With AI adoption on the rise, developers face a challenge — handling risk

Software developers can be involved in communicating expectations for gen AI to stakeholders.

At a B-17 roundtable in November, Neeraj Verma, the head of applied AI at Nice, argued that generative AI “makes a good developer better and a worse developer worse.”

He added that some companies expect employees to be able to use AI to create a webpage or HTML file and simply copy and paste solutions into their code. “Right now,” he said, “they’re expecting that everybody’s a developer.”

During the virtual event, software developers from companies such as Meta, Slack, Amazon, Slalom, and more discussed how AI influenced their roles and career paths.

They said that while AI could help with tasks like writing routine code and translating ideas between programming languages, foundational coding skills are necessary to use the AI tools effectively. Communicating these realities to nontech stakeholders is a primary challenge for many software developers.

Understanding limitations

Coding is just one part of a developer’s job. As AI adoption surges, testing and quality assurance may become more important for verifying the accuracy of AI-generated work. The US Bureau of Labor Statistics projects that the number of software developers, quality-assurance analysts, and testers will grow by 17% in the next decade.

Expectations for productivity can overshadow concerns about AI ethics and security.

“Interacting with ChatGPT or Cloud AI is so easy and natural that it can be surprising how hard it is to control AI behavior,” Igor Ostrovsky, a cofounder of Augment, said during the roundtable. “It is actually very difficult to, and there’s a lot of risk in, trying to get AI to behave in a way that consistently gives you a delightful user experience that people expect.”

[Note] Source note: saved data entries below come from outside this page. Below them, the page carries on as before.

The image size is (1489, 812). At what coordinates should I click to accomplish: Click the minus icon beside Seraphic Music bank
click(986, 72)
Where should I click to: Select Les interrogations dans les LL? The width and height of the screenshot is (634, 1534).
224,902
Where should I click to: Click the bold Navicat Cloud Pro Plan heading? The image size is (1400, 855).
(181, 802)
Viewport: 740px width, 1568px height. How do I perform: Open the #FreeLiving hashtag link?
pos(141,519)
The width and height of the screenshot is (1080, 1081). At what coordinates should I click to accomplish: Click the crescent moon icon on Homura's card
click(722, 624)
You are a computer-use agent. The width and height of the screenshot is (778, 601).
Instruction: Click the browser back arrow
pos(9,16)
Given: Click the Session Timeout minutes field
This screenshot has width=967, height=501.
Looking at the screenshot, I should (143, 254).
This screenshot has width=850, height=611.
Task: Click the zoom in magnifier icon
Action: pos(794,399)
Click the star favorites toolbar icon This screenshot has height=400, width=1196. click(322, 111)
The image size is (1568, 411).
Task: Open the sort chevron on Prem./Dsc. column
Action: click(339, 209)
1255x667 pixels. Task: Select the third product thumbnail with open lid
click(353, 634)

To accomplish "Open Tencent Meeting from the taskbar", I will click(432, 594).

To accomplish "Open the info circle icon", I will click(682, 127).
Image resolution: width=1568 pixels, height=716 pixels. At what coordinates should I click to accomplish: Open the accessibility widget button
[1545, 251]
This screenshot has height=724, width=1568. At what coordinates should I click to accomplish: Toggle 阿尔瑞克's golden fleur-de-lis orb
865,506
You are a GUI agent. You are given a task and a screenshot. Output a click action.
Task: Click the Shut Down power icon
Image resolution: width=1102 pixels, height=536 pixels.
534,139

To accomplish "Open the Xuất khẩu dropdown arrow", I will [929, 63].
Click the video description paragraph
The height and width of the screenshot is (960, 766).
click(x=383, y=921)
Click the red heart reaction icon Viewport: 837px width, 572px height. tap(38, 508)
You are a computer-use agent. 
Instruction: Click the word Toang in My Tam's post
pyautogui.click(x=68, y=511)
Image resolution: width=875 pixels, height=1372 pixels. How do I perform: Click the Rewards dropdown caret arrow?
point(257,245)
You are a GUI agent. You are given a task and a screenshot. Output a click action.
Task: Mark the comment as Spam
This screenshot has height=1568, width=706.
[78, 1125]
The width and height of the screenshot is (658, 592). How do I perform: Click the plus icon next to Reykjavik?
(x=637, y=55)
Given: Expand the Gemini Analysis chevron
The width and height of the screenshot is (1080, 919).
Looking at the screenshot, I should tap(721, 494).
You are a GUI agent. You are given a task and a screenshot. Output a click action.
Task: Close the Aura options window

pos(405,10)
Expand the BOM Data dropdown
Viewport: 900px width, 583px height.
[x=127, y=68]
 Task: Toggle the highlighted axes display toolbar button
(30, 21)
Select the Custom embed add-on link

Companies have faced some of these issues in recent AI launches. Microsoft’s Copilot was found to have problems with oversharing and data security, though the company created internal programs to address the risk. Tech giants are investing billions of dollars in AI technology — Microsoft alone plans to spend over $100 billion on graphics processing units and data centers to power AI by 2027 — but not as much in AI governance, ethics, and risk analysis.

AI integration in practice

For many developers, managing stakeholders’ expectations — communicating the limits, risks, and overlooked aspects of the technology — is a challenging yet crucial part of the job.

Kesha Williams, the head of enterprise architecture and engineering at Slalom, said in the roundtable that one way to bridge this conversation with stakeholders is to outline specific use cases for AI. Focusing on the technology’s applications could highlight potential pitfalls while keeping an eye on the big picture.

“Good developers understand how to write good code and how good code integrates into projects,” Verma said. “ChatGPT is just another tool to help write some of the code that fits into the project.”

Ostrovsky predicted that the ways employees engage with AI would change over the years. In the age of rapidly evolving technology, he said, developers will need to have a “desire to adapt and learn and have the ability to solve hard problems.”